Barzani'yi bir dönem Kuzey Irak'ta
PKK'nın hamisi olarak suçladığını kabile
reisiyle görüşmem' dediğini hatırlattı.
Kılıçdaroğlu sözleri uzattıkça uzatıyor
ama benim beklediğim konulara bir türlü değinmiyordu.
Bu sefer vakit geçmesin diye gözlerim
saati takip etmeye başladı.
Ha şimdi konuşacak, ha birazdan
konuşacak, beklerken açıkçası çileden çıkmaya başladım.
Cezaevlerine konuyu getirdiğinde;
Cezaevleri boşaltılacak diyor, tıka basa
dolduran kim? Ahmet Kaya'nın Hoşça kal gözüm' diye şarkısını 'Hoşça kal çözüm'
diye okuyor. Kafasının arkasındaki budur. “dedi.
Kısaca bildiğimiz sözleri tekrarlayıp
durdu. Barış istiyorsan valin halka küfür etmeyecek demesi ve barış sözünü bu
kadar hafife alması beni çileden çıkartmaya yetti de arttı bile.

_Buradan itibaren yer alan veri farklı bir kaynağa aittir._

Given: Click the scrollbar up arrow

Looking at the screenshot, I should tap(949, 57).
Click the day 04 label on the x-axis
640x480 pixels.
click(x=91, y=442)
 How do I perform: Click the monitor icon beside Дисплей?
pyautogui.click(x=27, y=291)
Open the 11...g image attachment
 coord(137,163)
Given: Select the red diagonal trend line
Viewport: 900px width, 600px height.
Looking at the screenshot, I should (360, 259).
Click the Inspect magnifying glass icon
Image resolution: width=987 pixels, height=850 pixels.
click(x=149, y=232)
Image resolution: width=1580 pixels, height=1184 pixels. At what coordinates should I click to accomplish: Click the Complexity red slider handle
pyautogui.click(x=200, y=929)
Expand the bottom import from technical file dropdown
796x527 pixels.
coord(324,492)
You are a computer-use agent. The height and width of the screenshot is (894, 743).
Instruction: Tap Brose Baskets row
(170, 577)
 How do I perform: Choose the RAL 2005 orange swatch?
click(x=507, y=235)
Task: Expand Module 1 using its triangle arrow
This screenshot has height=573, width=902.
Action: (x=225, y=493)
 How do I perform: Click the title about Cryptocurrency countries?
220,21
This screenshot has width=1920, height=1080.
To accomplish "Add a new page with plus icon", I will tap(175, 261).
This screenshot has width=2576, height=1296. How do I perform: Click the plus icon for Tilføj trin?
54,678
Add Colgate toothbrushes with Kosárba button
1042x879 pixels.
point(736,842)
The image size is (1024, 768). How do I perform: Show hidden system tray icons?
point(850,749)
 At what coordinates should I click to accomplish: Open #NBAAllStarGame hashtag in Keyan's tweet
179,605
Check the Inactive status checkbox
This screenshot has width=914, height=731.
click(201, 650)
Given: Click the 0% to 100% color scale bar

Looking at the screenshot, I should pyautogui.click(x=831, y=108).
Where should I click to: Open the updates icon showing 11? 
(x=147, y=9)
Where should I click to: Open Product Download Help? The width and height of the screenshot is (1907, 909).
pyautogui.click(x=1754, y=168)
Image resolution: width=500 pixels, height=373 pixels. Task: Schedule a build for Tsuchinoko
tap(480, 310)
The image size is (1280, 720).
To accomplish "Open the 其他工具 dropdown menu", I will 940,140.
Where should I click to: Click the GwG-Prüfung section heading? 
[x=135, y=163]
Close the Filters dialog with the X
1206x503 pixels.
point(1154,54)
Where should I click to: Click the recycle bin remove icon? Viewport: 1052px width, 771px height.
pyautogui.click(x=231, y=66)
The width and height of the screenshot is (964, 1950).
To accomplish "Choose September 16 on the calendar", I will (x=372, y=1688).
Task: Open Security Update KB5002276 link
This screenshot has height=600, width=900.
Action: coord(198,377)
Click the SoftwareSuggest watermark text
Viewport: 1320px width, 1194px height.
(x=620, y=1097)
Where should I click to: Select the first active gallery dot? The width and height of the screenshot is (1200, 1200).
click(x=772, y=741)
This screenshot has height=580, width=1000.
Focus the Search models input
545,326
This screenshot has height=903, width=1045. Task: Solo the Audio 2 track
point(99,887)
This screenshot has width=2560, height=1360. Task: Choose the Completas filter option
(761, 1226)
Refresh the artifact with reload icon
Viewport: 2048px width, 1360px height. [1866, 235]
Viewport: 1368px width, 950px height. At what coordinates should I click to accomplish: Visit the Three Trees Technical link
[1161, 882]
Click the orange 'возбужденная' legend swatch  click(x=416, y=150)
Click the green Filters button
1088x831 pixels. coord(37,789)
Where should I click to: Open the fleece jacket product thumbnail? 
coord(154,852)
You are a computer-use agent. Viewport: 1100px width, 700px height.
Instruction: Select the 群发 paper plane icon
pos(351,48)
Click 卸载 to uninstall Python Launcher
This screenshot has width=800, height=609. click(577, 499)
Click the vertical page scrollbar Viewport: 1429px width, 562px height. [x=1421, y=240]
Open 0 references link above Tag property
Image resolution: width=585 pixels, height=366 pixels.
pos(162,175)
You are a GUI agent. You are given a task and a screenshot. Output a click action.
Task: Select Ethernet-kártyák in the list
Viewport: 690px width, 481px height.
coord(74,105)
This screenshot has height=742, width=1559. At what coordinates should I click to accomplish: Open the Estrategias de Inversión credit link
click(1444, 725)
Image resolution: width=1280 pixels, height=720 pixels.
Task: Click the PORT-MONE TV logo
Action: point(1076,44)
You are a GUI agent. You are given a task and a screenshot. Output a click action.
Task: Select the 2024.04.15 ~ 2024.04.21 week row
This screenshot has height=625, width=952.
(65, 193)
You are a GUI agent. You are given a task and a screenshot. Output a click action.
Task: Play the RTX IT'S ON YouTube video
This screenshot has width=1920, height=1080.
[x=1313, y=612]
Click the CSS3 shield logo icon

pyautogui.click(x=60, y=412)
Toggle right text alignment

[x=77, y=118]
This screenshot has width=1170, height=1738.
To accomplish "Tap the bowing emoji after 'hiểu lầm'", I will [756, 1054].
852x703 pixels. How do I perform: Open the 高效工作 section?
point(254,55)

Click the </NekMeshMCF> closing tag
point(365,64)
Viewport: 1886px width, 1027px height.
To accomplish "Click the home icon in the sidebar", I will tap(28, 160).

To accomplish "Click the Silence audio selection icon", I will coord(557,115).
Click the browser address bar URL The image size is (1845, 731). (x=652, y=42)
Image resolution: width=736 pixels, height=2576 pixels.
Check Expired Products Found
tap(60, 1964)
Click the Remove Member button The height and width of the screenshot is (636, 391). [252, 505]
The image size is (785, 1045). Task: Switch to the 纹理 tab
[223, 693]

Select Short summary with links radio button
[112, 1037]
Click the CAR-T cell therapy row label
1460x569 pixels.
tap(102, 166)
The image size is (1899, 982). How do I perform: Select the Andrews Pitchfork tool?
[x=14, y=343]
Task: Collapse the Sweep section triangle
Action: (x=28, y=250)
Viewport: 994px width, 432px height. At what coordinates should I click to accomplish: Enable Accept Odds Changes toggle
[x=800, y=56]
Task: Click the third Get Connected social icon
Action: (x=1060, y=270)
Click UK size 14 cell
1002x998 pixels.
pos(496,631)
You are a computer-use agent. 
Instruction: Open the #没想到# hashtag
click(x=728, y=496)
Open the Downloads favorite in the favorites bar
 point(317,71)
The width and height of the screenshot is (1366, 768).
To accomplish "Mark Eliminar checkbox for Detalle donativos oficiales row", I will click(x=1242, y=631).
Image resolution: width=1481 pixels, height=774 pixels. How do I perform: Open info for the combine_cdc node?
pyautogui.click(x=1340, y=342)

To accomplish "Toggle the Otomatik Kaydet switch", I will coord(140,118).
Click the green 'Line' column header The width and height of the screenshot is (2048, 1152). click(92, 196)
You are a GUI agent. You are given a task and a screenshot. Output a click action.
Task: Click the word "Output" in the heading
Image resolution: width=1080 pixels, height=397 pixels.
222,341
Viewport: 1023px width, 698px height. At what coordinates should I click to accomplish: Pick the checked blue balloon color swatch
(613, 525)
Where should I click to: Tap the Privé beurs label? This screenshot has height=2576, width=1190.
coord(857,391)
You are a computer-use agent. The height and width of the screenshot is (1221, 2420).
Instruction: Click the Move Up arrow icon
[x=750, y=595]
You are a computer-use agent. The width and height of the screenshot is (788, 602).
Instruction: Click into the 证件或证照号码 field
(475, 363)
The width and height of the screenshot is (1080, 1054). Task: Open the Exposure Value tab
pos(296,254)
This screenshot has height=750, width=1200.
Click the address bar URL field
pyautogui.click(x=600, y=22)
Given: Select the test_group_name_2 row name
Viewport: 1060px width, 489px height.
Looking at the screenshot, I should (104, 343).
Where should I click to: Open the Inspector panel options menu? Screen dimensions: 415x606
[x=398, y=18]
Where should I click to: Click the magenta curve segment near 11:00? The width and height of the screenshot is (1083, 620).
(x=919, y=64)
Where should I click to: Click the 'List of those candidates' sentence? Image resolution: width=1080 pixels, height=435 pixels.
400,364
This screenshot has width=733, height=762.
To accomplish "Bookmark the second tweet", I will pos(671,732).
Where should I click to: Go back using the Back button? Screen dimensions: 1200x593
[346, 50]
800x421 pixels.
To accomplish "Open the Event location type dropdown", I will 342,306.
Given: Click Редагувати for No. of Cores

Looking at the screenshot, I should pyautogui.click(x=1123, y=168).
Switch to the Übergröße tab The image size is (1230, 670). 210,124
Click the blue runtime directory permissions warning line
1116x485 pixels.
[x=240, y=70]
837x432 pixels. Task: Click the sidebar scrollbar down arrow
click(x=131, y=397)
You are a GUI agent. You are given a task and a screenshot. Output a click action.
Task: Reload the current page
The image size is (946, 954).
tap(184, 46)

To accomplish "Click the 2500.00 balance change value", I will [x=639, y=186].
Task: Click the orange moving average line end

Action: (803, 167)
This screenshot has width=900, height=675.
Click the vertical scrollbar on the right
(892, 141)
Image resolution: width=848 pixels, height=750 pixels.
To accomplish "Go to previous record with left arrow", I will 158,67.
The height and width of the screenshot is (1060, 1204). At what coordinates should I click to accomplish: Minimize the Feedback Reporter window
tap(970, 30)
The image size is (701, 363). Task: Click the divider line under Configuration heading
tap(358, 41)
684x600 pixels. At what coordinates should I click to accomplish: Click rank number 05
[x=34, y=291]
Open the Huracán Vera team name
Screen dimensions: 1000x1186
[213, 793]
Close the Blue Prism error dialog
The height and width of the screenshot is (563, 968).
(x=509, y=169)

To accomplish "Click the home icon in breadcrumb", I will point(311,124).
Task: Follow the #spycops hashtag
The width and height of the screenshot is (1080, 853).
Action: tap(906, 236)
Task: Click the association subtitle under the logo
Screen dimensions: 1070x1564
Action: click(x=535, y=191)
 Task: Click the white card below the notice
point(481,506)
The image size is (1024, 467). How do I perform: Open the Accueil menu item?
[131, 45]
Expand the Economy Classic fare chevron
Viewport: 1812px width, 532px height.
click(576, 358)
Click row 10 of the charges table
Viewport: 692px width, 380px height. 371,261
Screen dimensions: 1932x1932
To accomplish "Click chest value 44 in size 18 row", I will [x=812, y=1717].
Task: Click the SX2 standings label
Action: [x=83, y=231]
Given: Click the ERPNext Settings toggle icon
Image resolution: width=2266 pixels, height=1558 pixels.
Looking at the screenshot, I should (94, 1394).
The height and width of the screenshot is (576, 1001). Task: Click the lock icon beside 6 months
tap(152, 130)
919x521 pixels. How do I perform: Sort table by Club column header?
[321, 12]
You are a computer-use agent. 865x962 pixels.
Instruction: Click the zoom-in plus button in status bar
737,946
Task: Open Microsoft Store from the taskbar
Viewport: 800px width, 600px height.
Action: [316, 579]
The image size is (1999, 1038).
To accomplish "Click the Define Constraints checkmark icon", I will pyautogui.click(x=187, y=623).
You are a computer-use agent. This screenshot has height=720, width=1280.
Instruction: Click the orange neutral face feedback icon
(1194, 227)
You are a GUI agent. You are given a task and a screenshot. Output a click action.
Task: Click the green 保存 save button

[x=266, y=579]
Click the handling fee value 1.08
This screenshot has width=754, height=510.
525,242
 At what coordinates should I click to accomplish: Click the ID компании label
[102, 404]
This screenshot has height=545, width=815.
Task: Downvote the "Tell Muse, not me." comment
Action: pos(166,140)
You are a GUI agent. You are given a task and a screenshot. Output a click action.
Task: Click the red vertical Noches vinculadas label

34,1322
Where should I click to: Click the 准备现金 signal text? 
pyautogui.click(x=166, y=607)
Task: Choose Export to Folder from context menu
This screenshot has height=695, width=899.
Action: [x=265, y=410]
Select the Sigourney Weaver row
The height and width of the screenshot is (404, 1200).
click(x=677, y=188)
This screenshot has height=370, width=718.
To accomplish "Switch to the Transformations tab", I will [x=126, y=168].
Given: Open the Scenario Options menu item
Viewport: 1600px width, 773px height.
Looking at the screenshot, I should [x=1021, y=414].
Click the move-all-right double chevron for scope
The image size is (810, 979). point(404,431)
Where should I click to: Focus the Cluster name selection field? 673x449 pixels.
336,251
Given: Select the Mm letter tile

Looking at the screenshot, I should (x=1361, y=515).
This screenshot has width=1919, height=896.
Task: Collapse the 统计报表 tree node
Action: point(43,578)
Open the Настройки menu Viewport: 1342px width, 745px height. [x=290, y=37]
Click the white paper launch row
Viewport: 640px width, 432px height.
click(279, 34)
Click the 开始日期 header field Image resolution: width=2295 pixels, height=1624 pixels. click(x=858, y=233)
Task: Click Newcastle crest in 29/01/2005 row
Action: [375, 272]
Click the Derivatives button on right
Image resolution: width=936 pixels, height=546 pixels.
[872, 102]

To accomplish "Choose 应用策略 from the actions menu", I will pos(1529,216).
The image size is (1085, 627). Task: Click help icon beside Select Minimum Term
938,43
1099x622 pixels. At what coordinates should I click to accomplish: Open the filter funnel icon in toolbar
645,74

Bizim bildiğimiz barış iki ülkenin savaş
halinde yapılan mütarekedir.
Velhasıl genel başkan ne Türkiye’nin
bölünmesine ne de başbakanın Diyarbakır’da Barzani’yi devlet töreni gibi
törenle karşılamasına, Kuzey Kürdistan’a hoş geldiniz demesine hiç değinmedi.
Memleket elden gidiyor ve ana muhalefet
lideri bunu başka konularla geçiştiriyor.
Anlamadığım nokta sözleri sık sık
alkışlarla kesiliyor ve Adana’dan gelen bir gurup “Adana seninle gurur duyuyor”
sloganı atıyor.(!)
Bugün
CHP Genel Başkanı ne yazık ki CHP’yi temsil edemedi. CHP nereye gidiyor derken
şimdi Sayın Kılıçdaroğlu ne yapmak istiyor diye soruyorum. Mensubu bulunduğum
partimin ilkelerinden tamamıyla vaz geçmiş olduğunu görmek ve bunu anlamak,
beni inanın yıktı adeta. Gerçek CHP yok oluyor, Yeni CHP onu katlediyor.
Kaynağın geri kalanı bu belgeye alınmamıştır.